" Soutenance de thèse de Dylan JOUGLARD. | Université d'Orléans

Université d'Orléans

Soutenance de thèse de Dylan JOUGLARD.

07/11/2018 - 14:30 - 07/11/2018 - 18:00

URL: http://www.univ-orleans.fr/actus/soutenances

Nom du contact: Etudes Doctorales

Courriel du contact: etudes.doctorales@univ-orleans.fr

Lieu: Auditorium de l’ICSM - Marcoule

Titre : Propriétés électriques de verres d’intérêt nucléaire.

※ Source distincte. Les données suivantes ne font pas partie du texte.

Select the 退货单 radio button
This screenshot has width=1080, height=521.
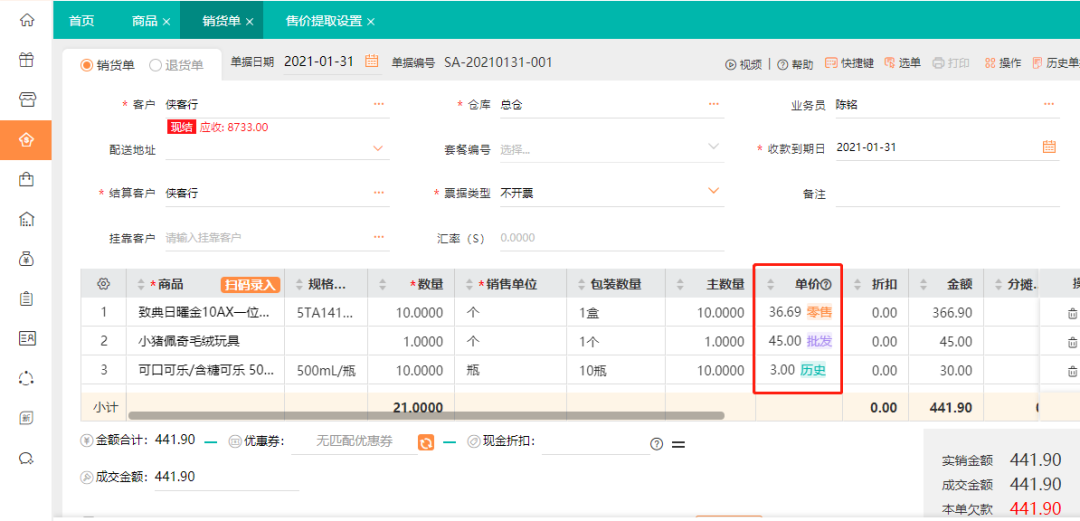pyautogui.click(x=155, y=65)
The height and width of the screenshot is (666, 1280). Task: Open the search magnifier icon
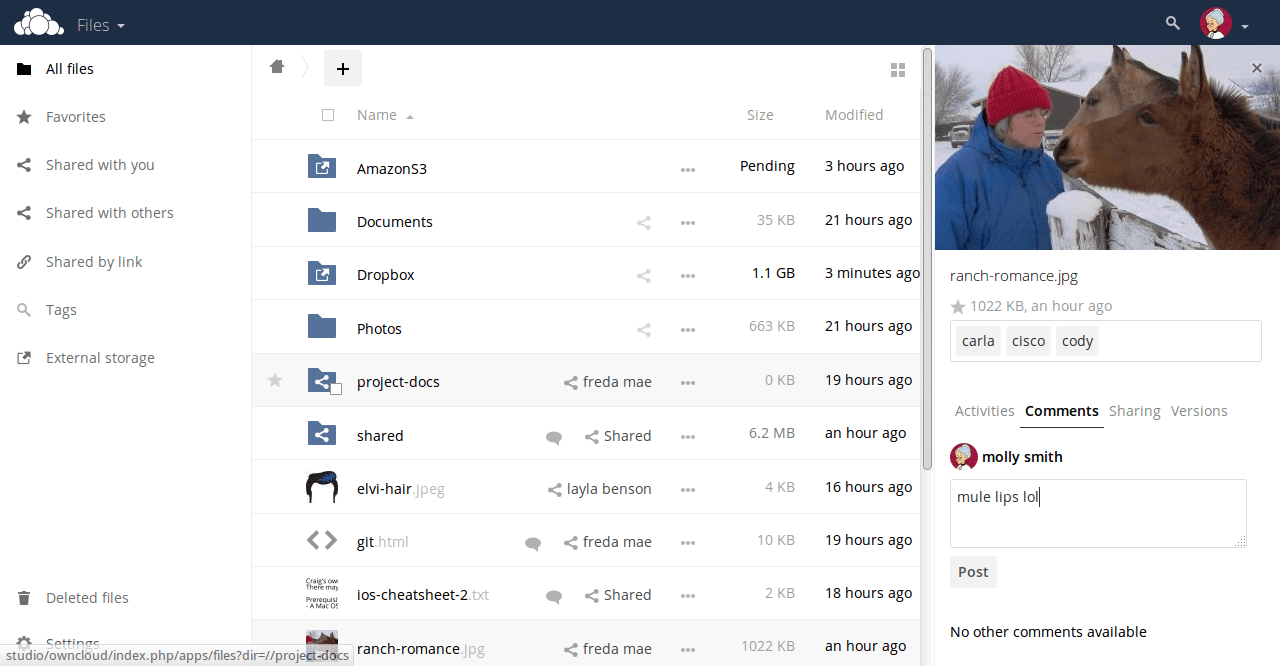(1172, 22)
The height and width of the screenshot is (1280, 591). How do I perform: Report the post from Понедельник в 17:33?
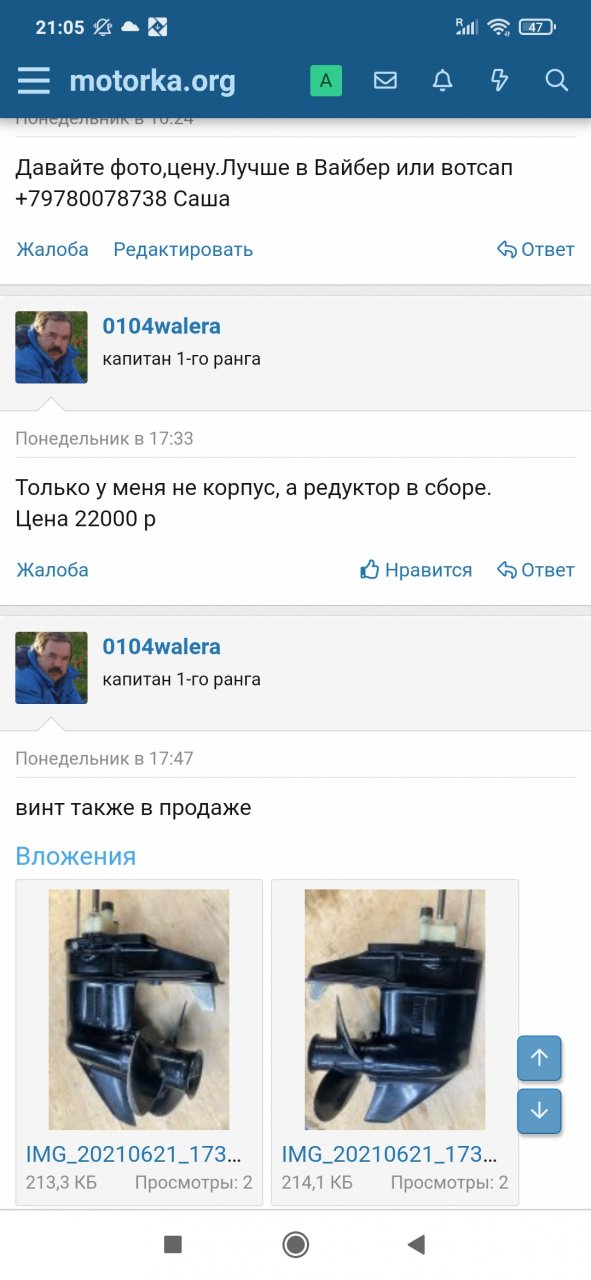pos(53,570)
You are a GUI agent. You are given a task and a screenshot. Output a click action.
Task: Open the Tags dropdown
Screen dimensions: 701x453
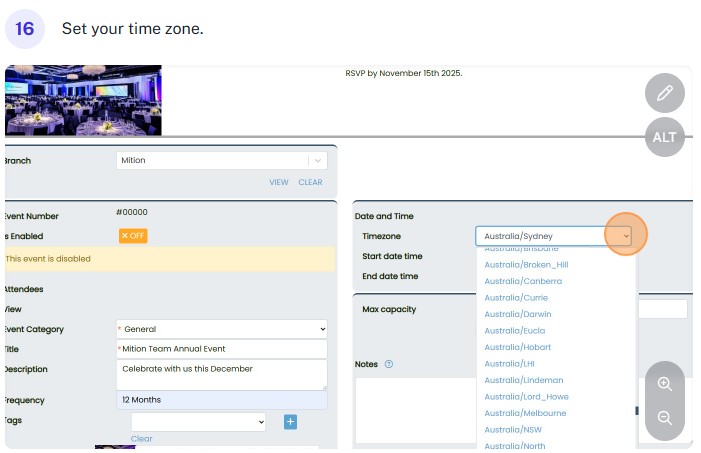[x=198, y=422]
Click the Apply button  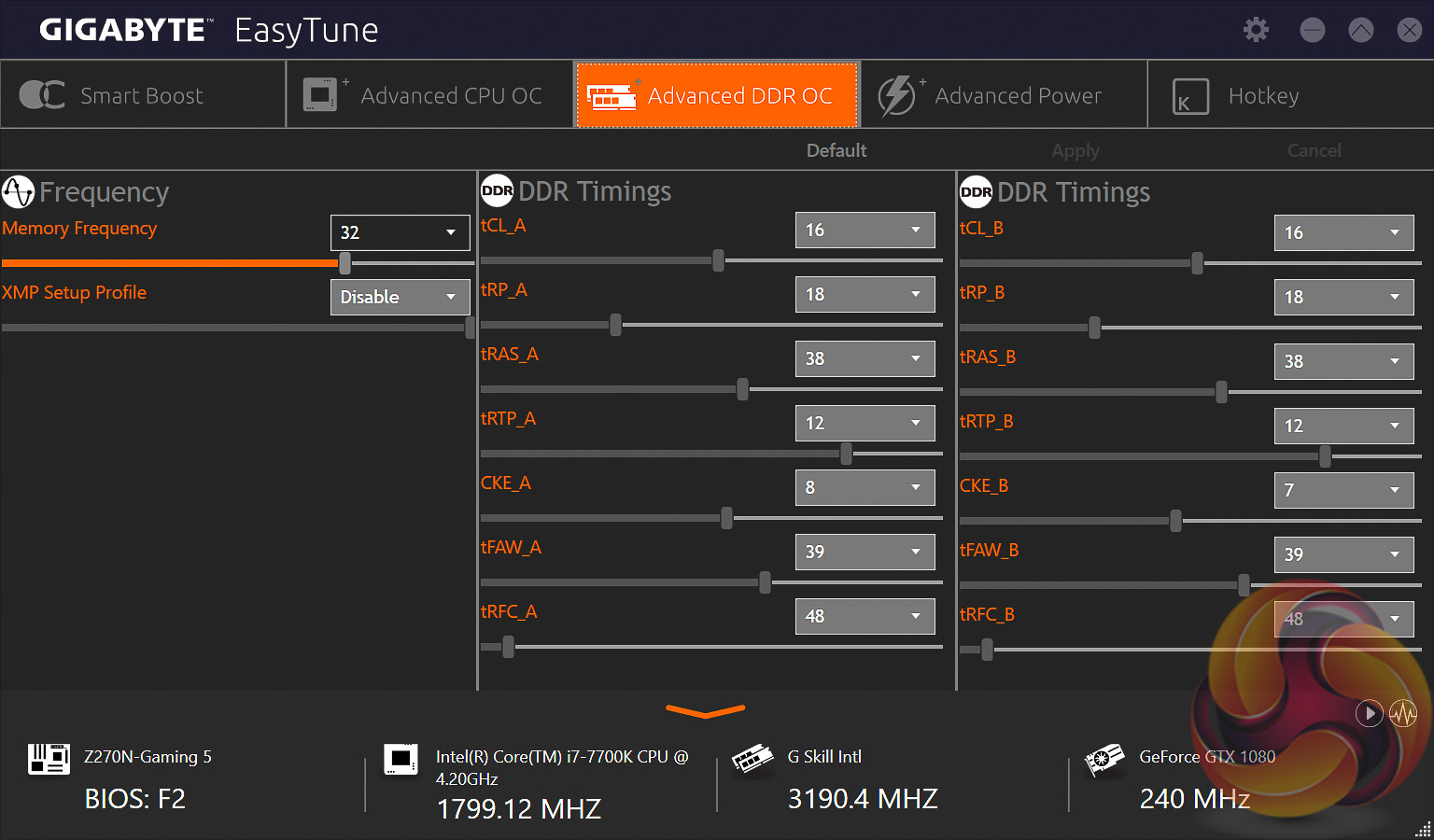click(x=1075, y=150)
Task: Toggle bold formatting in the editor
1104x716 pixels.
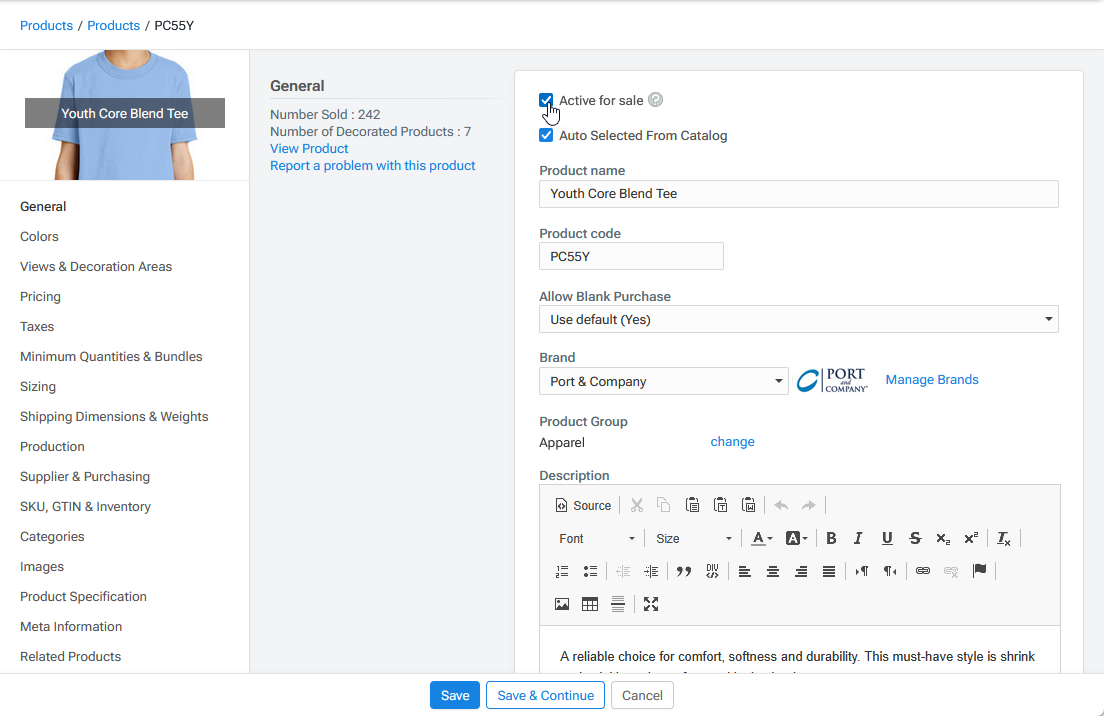Action: (x=831, y=538)
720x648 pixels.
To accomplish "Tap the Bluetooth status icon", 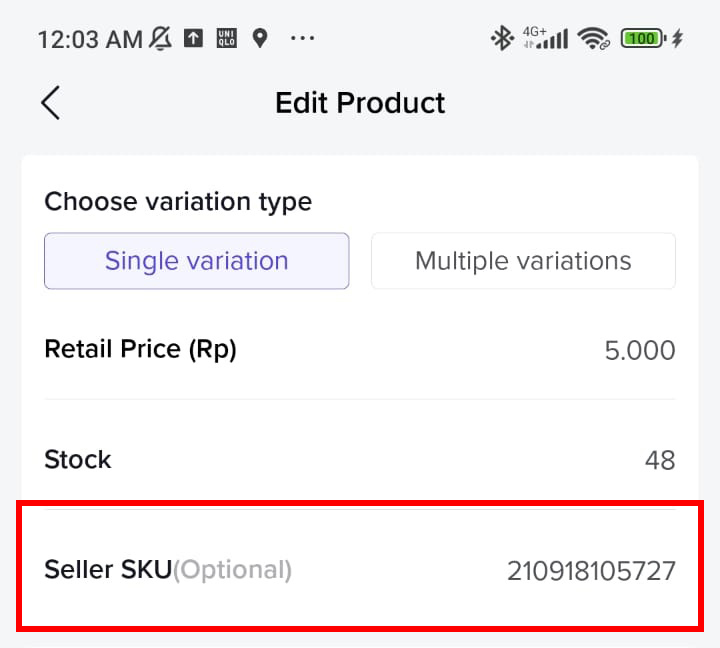I will click(502, 38).
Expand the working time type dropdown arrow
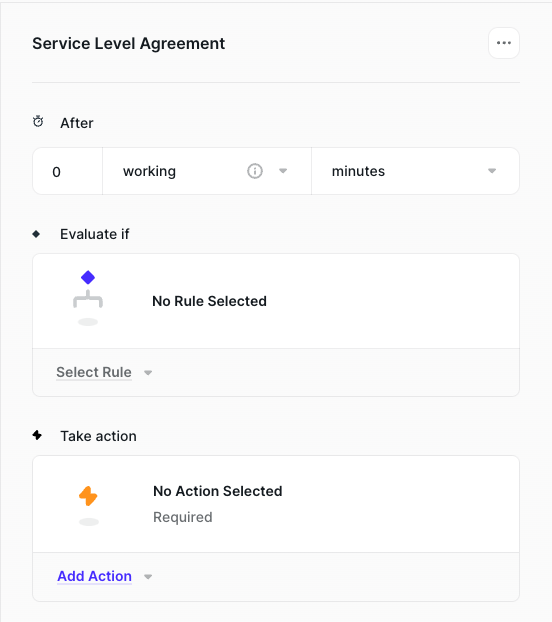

Discipline : Sciences des matériaux

ECOLE DOCTORALE EMSTU

Résumé :

Le travail présenté dans cette thèse porte sur l’étude des mouvements de charges électriques ayant lieu au sein de verres borosilicatés sur lesquels est basé le procédé de vitrification en creuset froid. La description de ces phénomènes, à l’origine des propriétés électriques et diélectriques des matériaux, est nécessaire afin de maîtriser le fonctionnement du procédé.  Ces problématiques ont été abordées dans le cas de verres technologiques et simplifiés inactifs grâce à des caractérisations microstructurales et des mesures d’impédance électrique complexe. Un premier axe a permis de vérifier le caractère isolant à basse température recherché pour des verres complexes d’intérêt nucléaire et de confirmer les approximations appliquées dans le cadre de simulations thermohydrauliques du procédé. En effet, les résultats obtenus ont montré que les phénomènes capacitifs pouvaient être négligés devant les phénomènes résistifs dans les conditions de fonctionnement du procédé en termes de fréquence et de température. La présence d’hétérogénéités au sein de ces verres complexes a cependant mis en évidence un comportement particulier de leurs propriétés électriques.  Un second axe permettant une description plus détaillée des phénomènes mis en jeu a alors été développé grâce à la caractérisation de verres simplifiés à 5 oxydes (SiO2-B2O3-Na2O-CaO -MoO3 ou -RuO2). La formation de cristallisations incorporant du molybdène (CaMoO4 ou Na2MoO4) entraine une diminution de la conductivité électrique associée à la modification des chemins de conduction à l’état solide. Par ailleurs, l’ajout d’oxyde de ruthénium dans nos verres a permis de confirmer l’apparition d’un phénomène de percolation électrique au-delà d’un certain seuil ainsi qu’un phénomène d’hystérésis lors d’un cycle complet en température expliqué par des cinétiques de dissolution et reprécipitation du ruthénium différentes.